Гардемарин кашлянул и сказал, прямо и бесстрашно глядя в глаза Апраксину, что пусть простит его генерал-адмирал, но в навигацком училище навидался он такого лиха от учителей-иноземцев, что служить бы хотел под начальством русского офицера.

— Так, так! — опять произнес Апраксин. — Так.

И начал долго, с интересом рассматривать гардемарина. Потом велел:

— Сядь поближе.

Подумал и заговорил:

— Иноземец иноземцу рознь. Сей шаутбенахт Боцис единственный из иноземцев, который, нанимаясь на русскую службу, не спросил, какое ему пойдет жалованье. И не токмо сразу не спросил, но впоследствии долго о деньгах не спрашивал, пока вовсе не прожился, что и на хлеб не стало. Тогда и вспомнил, и, государево жалованье получив, не посчитал его, а высыпал в шкатулку, и не вспоминал более, пока вновь не прожился. Недосуг ему деньги считать, не то что иным некоторым прочим…

Лицо Апраксина смягчилось, он длинно вздохнул, помотал головою, сказал с грустью:

— Еще был такой — Гордон. И еще немногие… А сей — на него положусь, как на Сильвестра Петровича Иевлева, как на самого себя. Храбр, прямодушен, в исполнении долга своего воинского через самую смерть переступит, а сделает по-доброму. И моряк искуснейший. Галерный флот — дело трудное, он же, с помощью божьей, справляется. Он тебя возьмет, даст тебе галеру под командование. Слушай меня, я дело советую. Молчишь?

Иван Иванович опустил голову.

— В отца — упрям! — спокойно сказал Апраксин. — Как знаешь. Будет баталия — позавидуешь галерному флоту, он у нас нынче большие дела делает. Значит, к Калмыкову?

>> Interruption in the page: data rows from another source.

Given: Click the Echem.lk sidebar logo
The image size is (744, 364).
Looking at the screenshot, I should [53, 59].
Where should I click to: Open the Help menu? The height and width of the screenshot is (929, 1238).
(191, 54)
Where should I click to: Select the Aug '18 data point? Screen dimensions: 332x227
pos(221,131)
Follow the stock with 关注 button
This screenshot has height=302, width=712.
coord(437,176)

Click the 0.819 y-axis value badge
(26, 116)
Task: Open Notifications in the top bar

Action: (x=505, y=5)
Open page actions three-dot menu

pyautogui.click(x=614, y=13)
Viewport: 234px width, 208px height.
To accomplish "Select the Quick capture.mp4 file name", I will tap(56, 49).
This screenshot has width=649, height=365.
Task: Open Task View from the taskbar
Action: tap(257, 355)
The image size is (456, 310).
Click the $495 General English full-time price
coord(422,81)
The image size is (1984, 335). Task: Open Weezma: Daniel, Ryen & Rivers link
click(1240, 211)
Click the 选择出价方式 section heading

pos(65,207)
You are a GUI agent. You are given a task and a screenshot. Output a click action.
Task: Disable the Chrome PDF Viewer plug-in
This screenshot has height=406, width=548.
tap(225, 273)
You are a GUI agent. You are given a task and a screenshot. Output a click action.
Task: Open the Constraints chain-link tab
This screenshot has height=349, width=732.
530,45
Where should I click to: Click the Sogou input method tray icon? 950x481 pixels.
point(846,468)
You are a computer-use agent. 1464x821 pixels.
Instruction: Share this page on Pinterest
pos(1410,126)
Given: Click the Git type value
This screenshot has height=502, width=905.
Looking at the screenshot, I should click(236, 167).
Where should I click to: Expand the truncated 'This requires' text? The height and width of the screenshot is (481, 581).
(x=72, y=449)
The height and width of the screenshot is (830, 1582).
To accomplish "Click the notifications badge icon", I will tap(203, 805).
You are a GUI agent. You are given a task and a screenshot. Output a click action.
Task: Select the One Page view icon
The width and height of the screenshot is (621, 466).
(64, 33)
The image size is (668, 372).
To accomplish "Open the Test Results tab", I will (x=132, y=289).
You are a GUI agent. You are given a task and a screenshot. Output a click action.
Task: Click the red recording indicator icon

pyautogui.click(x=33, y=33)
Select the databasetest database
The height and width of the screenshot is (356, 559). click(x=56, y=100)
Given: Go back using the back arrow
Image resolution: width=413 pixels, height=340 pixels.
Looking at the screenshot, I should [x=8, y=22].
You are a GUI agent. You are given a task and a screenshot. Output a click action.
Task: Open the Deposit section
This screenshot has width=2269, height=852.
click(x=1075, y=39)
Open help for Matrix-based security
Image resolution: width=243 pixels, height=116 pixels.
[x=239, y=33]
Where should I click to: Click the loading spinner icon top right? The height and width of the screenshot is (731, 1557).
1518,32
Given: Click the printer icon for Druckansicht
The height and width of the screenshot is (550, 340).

— К нему, господин генерал-адмирал.

— Ну иди! Вели моим именем писцу приказ написать.

Рябов встал, поклонился.

— Все ж к шаутбенахту зайдем! — сказал Апраксин. — Пусть на тебя поглядит. Он с твоим батюшкой вместе меня под Выборгом выручал, отца знает, надобно ему и на сына взглянуть. Да и схож ты с батюшкой…

Вдвоем они миновали сени, вошли в комнату, поменьше, чем та, где сидел Федор Матвеевич. У маленького окна тяжело склонился над картами адмирал Боцис. Воротник мундира туго подпирал его шею; лицо, обрамленное седыми курчавыми волосами, было спокойно и неподвижно. И такая тишина стояла в жарко натопленной комнатке, что у Рябова сразу зазвенело в ушах.

— Герр шаутбенахт! — негромко произнес Апраксин.

Боцис не откликнулся. Федор Матвеевич быстро подошел к нему, взял его за руку. Шаутбенахт покачнулся, медленно стал оседать на правую сторону. Вдвоем они подняли его тяжелое, совершенно неподвижное тело, положили на стол — на разбросанные меркаторские карты, на чертежи галер, на бумаги, которые он так недавно читал и подписывал.

Вошли матросы, прибежал писец, денщик Боциса; захожий унтер-лейтенант разжился свечкой, зажег ее в изголовьи. Федор Матвеевич поцеловал покойного в лоб, спросил у денщика:

— Он какой веры-то был? Католик?

Денщик, плача, ответил:

— Кто его знает…

— В какую церковь ходил?

— А ни в какую, господин генерал-адмирал. Как австерию сделали — он туда пиво пить ходил. А то все на кораблях.

— Икона у него была?

— Вроде богородица…

— Принеси!

Денщик убежал, тотчас же вернулся. Покойный имел квартиру здесь же, рядом с адмиралтейц-коллегией. Апраксин взял овальный в серебряной рамке портрет, долго всматривался в тонкое, надменное и прекрасное лицо молодой черноволосой женщины с чайной розой на бархатном платье, положил портрет на грудь покойному.

Пришел Иевлев, тяжело дыша сел на лавку. Дьячок уже читал псалтырь, воск капал на морские карты, запахло ладаном. У Федора Матвеевича вдруг затряслось лицо, он махнул рукой, вышел в сени. То и дело хлопала дверь на блоке — шли прославленные моряки Русского флота: бригадир Чернышев, вице-адмирал Крюйс, капитан Змаевич, Голицын, Вейде; шли матросы, служившие на галерах Боциса; быстро крестясь, поклонился покойному Александр Данилович Меншиков, поцеловал его в холодный лоб генерал-фельдмаршал Борис Петрович Шереметев. Капитан Стрилье спросил у Меншикова шепотом:

— Никто не знает, господин Меншиков, как хоронить покойного… Он… к сожалению… не слишком затруднял себя… молитвой. Исходя из сего обстоятельства, мы не можем решить, каким обрядом провожать прах шаутбенахта Боциса…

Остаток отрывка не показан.